There's a severe gap in where the focus on m17n and i18n is being
placed and where it's needed, and IMO a huge part of that comes from
the fact that most competent unix users _scorn_ m17n and i18n because
of the perception that it's inherently bloated. I've met plenty of
people whose knee-jerk reaction after typing ./configure --help is to
--disable any i18n-related option they see out of fear that it will
fill up their disk with unwanted crap, introduce security vulns, or
just make the program use 3-10x the memory it should.. Fears like this
are compounded by the fact that, at present, the user is forced to
make a choice between "lightweight configuration with incorrect or no
m17n support" and "bloated configuration that pulls in Pango, glib,
fontconfig, Xft, Xrender, ..." just to be able to get "odd scripts I
don't really care about" to display properly. This sort of dichotomy
of course perpetuates the lack of good support. GNOME coders who have
no features in their apps except for the beautiful behavior of the gui
widgets are happy to spend effort (and tens of megabytes) linking to
the behemoth libs and patting themselves on the back for being
"internationally friendly", while developers working on long-standing
projects where most of the substance lies somewhere other than the gui
presentation are baffled by these libs for which they understand
neither the necessity nor the implementation. And unlike rad gui
monkeys who are happy to copy-and-paste-and-glue whatever libs someone
throws at them, people working on mature projects with actual features
are weary of including support for anything they don't understand. The
perpetuation of the myth that "correct rendering of all the world's
scripts is difficult and requires advanced software" of course makes
them even more weary.

I could go on and on for years and years about this for sure. I'm
extremely bitter about the sad state of m17n on unix and the fact that
there is not even one working Unicode terminal with simultaneous
support for all scripts.

So with that said, I'll continue on with my draft bitmap font format
(which already has a lot more simplifications -- remember, a work of
art is only complete when you can't find anything left to _remove_
from it), write my 5kb of code, integrate it into uuterm, and
somewhere in the next few months aim to have the first working Unicode
terminal emulator... in a 50kb static binary.

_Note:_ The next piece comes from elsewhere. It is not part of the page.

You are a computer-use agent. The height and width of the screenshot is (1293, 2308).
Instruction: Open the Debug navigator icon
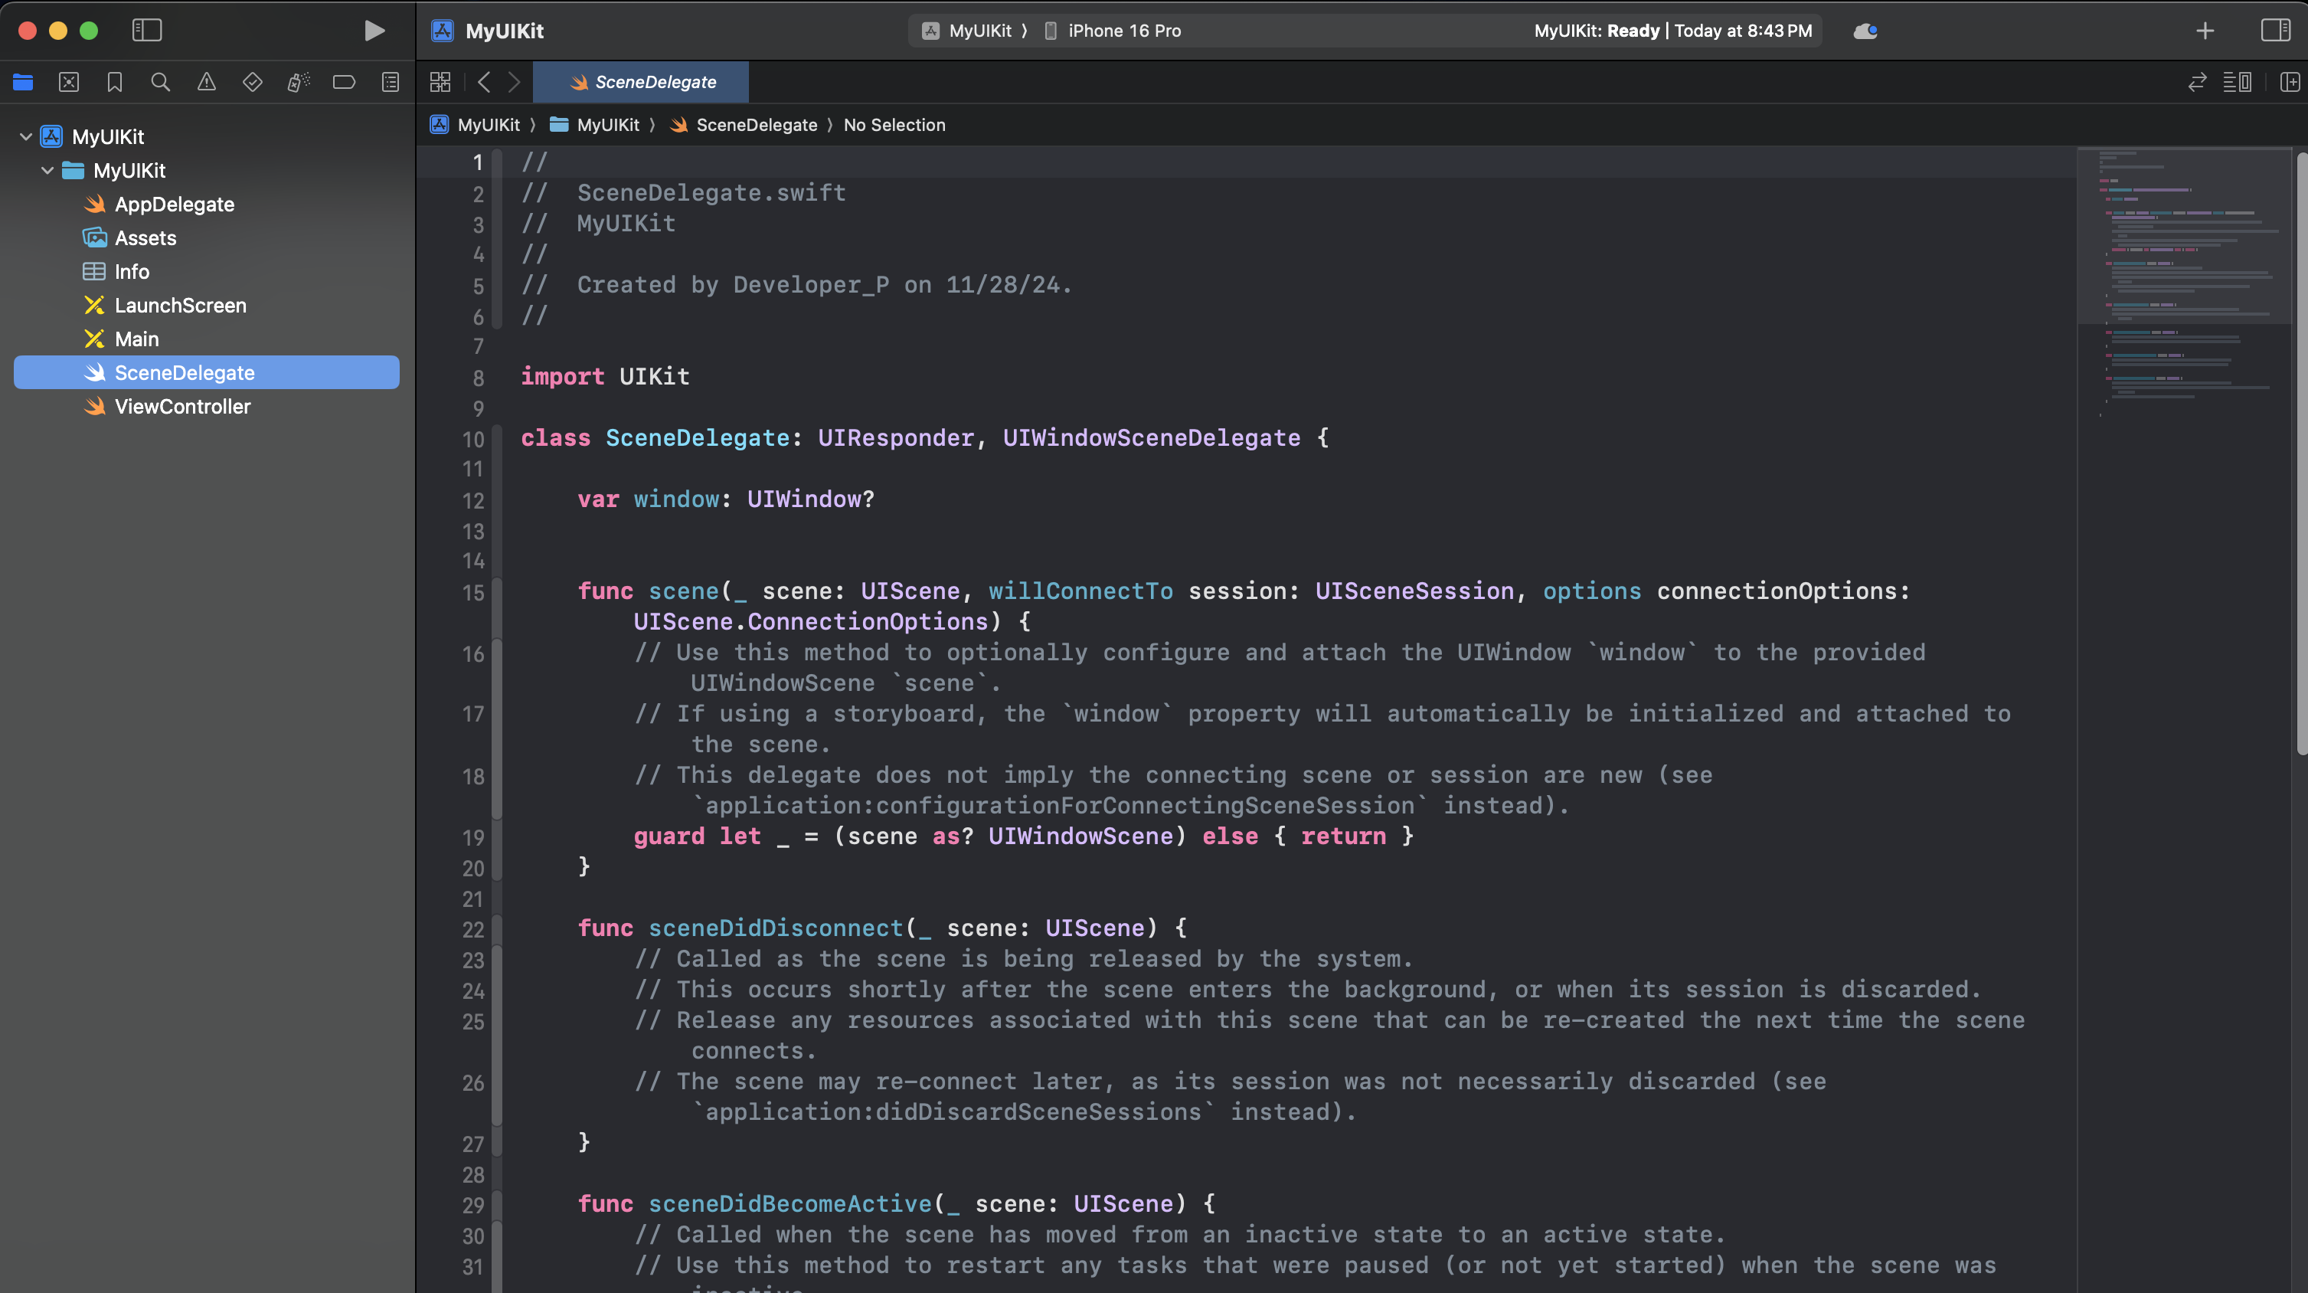(298, 82)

So much for "m17n is bloated crap"...

Rich


P.S. At the same time I'd be very happy to discuss bitmap and
character cell fonts, others users' and developers' requirements for
them (particularly for scripts I'm not familiar with). Also I have a
tendancy to flame especially when I'm bitter about something. Please
don't take anything I said too seriously except for that overall
thesis that things are in a bad state and lightweight m17n support is
critically needed in order to enable use and development of m17n in
serious apps.
Russell Shaw
2006-08-03 05:07:09 UTC
Permalink
Rich Felker wrote:

... snip long stuff

I agree on the total crappiness of current "mainstream" GUI implementations.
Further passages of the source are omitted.